• _Parts of the exercise_:
**a.** In the passage on settling in France, what certificate must be obtained from the local customs office on arrival?
**b.** Carry on the passage on settling in France from the point where it stops.

• _Source text_:
This new system grants automatic healthcare to anyone who legally resides in France. This is based on the requirement that you have lived there for 3 consecutive months and are a permanent legal resident. It covers around 70% of GP and dental costs, 80% of hospital fees and sometimes up to 100% of medication costs.

If you do not meet the requirements, then you’ll have to pay for private healthcare insurance or pay for your healthcare needs in full. Some permanent residents will still take out private health insurance to cover the remaining costs, however.

Importing and Registering Vehicles

Your British vehicle can be imported to France for up to 6 months. If it’s kept in the country for longer than 6 months, additional taxes may need to be paid.

Before importing your vehicle, you’ll need to change the headlights so they meet French standards and check if your speedometer has a km reading. If it doesn’t, you’ll need to get this fitted.

On arrival, you’ll have to contact the local customs office and obtain an 846 A certificate. You may then be required to book your car in for Control Technique and apply for your Carte Grise. Once this has been obtained, you can request your French number plates.

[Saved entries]

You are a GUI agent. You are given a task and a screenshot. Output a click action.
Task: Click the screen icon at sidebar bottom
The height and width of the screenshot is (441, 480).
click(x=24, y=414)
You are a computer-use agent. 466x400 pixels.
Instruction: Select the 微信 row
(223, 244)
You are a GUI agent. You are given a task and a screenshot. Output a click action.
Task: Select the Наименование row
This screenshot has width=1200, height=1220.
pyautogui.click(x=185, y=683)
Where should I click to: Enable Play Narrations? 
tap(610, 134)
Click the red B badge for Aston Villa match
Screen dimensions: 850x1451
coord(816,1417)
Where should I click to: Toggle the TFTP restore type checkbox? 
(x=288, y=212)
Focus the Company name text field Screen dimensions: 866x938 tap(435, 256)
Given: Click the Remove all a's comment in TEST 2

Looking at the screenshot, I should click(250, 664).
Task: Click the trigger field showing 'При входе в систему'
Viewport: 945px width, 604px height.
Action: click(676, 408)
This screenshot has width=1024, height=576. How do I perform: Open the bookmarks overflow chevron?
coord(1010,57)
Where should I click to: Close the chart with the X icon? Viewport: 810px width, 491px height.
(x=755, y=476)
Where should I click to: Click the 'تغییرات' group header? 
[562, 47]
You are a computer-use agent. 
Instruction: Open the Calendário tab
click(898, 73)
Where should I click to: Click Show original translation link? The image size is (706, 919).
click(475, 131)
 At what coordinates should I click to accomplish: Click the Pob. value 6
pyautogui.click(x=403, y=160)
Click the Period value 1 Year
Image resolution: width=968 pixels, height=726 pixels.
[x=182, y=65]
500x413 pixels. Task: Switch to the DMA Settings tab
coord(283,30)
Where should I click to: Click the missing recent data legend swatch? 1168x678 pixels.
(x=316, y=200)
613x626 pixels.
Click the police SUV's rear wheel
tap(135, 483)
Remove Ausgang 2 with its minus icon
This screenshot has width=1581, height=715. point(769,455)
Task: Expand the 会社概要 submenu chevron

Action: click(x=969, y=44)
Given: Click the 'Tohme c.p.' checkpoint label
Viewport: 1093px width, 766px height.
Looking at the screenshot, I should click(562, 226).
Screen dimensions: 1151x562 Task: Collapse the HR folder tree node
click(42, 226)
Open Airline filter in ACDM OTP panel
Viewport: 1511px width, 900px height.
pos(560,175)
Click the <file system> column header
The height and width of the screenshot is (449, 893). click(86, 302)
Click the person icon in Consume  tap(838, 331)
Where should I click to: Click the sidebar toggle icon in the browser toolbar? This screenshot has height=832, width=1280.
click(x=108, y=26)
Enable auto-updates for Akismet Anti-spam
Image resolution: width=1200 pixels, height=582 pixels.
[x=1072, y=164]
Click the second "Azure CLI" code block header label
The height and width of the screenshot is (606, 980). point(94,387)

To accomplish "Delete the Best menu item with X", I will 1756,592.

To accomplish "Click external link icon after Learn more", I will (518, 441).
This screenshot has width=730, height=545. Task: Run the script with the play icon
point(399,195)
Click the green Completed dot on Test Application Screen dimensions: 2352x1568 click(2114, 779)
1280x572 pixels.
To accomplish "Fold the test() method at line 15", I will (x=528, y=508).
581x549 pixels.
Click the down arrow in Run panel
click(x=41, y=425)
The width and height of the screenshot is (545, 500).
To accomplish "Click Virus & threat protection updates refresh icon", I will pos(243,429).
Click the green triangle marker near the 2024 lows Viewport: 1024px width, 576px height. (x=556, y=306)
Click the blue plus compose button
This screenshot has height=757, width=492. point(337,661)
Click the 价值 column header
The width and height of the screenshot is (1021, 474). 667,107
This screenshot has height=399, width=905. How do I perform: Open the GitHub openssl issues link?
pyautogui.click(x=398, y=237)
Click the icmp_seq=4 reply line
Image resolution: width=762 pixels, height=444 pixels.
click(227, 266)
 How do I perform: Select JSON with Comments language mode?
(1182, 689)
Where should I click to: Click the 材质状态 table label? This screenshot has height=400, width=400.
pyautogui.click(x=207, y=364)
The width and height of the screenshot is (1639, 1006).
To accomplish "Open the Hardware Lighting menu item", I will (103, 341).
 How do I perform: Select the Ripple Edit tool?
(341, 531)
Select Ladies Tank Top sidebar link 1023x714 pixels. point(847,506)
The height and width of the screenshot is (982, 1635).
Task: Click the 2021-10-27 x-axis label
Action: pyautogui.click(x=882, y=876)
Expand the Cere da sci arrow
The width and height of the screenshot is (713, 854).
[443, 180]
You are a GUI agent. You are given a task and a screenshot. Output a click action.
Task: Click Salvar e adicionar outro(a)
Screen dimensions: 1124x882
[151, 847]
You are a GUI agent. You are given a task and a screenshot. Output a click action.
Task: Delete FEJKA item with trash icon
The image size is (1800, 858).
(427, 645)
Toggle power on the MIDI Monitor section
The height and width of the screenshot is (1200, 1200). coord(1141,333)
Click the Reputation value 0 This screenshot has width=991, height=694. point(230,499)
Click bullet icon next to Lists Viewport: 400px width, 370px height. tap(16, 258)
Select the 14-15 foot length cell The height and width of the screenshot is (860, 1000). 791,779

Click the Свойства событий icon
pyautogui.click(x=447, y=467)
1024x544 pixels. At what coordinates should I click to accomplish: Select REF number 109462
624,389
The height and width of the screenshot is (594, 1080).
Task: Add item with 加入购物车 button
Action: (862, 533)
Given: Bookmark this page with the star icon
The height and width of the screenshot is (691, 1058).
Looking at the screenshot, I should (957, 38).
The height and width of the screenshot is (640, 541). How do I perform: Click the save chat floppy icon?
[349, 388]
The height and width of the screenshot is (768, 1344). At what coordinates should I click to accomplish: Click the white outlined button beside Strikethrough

• _Response list_:
**a.** An 846 A certificate.

**b.**
As the UK has officially left the EU, you will be required to apply for a French driving licence unless it was issued before January 1st 2021.

Public Transportation

When moving abroad, it’s a good idea to understand what options there are for public transport. Transport links in France, especially in the major cities, are considered excellent.

Major cities including Paris, Lyon, Marseille, Lille and Toulouse have smooth-running metro systems. Other cities, such as Bordeaux, Grenoble, Lille, Lyon, Nancy, Nantes, Nice, Reims, Rouen and Strasbourg have modern tram systems.

There are also excellent rail links, although most are Paris-centric, running to and from the capital.